European food and beverage enraged at Trump ‘Liberation Day’ tariffs

Donut glazed with US flag
The food and drink sector reacts to Trump's tariffs (Getty Images)

Industries such as wine, cheese, and olive oil will be hit hard.

Yesterday ‘Liberation Day’ in the US was launched, where President Donald Trump unleashed a range of tariff barriers including a baseline of 10% across the world.

Tariffs were targeted towards China (54%), Vietnam (46%) and the EU (20%). The UK has remained at the baseline level of 10%, although it had hoped to escape entirely. Baseline tariffs will be affected from April 5, with higher-level tariffs coming in on April 9.

Food and beverage, of course, has not emerged unscathed. 20% tariffs on EU goods will affect major exports to the US, including wine, beer, spirits, cheese, chocolate, olive oil, and fruit and vegetable preparations.

It may be “the most beautiful word in the dictionary” according to the US’s President, but how will tariffs affect EU food and drink?

The industry responds

Reactions have poured in from across the food industry.

“Europe’s food and drink industry deeply regrets the US’ decision to impose 20% tariffs on imports from the EU, given the impact it will have on transatlantic trade, businesses, and consumers,” said a spokesperson for industry association Food Drink Europe.

“The two-way trade in agri-food raw materials, ingredients, and finished products – valued at €40 billion - underscores the critical importance of this relationship – one that ensures supply chain resilience, supports jobs and rural communities, and meets the diverse consumer needs on both sides of the Atlantic.

“We reiterate our call for the de-escalation of trade tensions and welcome the EU’s desire to reach a negotiated outcome.”

European Liaison Committee for Agricultural and Agri-Food Trade (CELCAA), another EU trade association representing agri-food commodity traders.

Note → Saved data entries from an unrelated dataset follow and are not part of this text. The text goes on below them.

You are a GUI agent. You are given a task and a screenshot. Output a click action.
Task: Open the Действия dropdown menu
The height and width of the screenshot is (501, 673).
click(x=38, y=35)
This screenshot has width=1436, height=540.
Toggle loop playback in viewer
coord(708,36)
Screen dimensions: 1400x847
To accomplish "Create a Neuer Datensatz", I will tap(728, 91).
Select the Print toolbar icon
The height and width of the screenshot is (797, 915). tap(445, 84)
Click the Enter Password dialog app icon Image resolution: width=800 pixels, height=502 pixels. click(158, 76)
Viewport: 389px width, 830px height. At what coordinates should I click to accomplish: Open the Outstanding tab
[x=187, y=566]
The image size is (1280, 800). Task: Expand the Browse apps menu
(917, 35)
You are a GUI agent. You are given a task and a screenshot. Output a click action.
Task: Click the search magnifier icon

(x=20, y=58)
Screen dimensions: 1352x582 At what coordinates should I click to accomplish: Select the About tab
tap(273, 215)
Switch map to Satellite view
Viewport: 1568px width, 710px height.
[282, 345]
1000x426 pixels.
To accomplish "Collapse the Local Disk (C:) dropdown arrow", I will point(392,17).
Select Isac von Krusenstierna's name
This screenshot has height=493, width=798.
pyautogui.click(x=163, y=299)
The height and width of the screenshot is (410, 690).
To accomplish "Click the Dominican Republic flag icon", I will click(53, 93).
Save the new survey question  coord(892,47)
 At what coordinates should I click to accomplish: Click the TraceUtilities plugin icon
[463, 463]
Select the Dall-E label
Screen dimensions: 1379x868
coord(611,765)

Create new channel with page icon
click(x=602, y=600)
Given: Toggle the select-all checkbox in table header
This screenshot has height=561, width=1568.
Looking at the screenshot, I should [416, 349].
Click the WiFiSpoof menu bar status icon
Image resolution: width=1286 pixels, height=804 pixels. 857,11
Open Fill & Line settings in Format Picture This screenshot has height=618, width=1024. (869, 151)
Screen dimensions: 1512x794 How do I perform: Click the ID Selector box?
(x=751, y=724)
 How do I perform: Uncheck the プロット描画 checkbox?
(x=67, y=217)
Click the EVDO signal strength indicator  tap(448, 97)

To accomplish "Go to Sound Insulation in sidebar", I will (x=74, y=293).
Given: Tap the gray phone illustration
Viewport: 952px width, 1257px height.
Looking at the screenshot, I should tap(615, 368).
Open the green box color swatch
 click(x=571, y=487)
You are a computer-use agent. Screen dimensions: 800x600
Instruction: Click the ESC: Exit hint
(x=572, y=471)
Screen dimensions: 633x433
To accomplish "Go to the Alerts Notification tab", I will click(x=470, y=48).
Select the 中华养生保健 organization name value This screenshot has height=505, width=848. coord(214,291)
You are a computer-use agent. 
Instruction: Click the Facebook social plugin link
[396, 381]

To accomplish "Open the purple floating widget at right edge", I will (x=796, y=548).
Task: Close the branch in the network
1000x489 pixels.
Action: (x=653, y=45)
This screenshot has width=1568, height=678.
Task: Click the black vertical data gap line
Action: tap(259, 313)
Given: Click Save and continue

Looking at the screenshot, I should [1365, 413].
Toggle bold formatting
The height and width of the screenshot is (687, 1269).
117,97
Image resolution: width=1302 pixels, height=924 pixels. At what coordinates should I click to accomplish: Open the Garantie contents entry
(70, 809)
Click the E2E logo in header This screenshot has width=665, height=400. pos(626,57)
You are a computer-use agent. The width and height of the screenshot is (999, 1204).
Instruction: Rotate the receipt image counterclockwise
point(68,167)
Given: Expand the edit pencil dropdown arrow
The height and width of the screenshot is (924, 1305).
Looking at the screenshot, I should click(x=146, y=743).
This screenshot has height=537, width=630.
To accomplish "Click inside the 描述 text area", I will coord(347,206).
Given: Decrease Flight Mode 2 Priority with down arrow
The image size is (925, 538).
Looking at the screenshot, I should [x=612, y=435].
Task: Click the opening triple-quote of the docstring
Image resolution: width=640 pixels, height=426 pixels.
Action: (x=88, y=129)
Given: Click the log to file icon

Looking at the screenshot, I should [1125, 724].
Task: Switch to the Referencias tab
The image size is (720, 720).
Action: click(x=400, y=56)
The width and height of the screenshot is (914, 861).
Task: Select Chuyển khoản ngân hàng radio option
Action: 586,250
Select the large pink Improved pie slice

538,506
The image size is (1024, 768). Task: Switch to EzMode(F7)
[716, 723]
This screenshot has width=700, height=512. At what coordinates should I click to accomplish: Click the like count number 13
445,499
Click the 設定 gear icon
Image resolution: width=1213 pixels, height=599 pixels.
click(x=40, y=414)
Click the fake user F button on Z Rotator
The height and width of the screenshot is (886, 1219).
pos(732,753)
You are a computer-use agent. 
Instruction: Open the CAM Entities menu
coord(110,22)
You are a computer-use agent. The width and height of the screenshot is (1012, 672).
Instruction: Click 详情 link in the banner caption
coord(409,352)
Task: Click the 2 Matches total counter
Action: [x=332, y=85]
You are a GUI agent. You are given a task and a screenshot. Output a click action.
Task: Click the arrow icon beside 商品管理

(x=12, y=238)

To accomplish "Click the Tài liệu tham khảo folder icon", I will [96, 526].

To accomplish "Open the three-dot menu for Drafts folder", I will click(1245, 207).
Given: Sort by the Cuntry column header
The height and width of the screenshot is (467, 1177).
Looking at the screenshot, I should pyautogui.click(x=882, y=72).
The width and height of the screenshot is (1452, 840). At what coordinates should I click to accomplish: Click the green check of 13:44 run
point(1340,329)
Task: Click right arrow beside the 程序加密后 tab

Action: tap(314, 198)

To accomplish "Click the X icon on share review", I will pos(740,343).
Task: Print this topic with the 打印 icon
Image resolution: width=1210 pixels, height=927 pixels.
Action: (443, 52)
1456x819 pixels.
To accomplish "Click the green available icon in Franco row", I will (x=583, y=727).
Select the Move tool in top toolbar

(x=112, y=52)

A spokesperson said that it was “disappointed and saddened” by the imposition of tariffs, which “severely hinders the scope for existing commercial relationships to continue ‘business as usual’ and for new commercial relationships to thrive”.

How will tariffs affect individual sectors?

The Comité Européen des Entreprises Vins (CEEV), the European industry association for wine, has also hit back against the tariffs.

“The announced reciprocal tariffs on EU wines will damage hardly EU wine companies and would create economic uncertainty and result in layoffs, deferred investments and price increases. Targeting EU wine will only make losers on both sides of the Atlantic,” said Marzia Varvaglione, President of the Comité Européen des Entreprises Vins (CEEV).

“The US wine market is fundamental for the economic sustainability of the EU wine sector. There is no alternative wine market that could compensate the loss of the US market.” she added.

The US is one of EU wine’s largest export markets; in 2024, €4.88 billion were shipped to the country, making up 28% of the EU’s total wine exports, according to CEEV.

Wine being poured
The US is one of the largest export markets for EU wine. (wundervisuals/Getty Images)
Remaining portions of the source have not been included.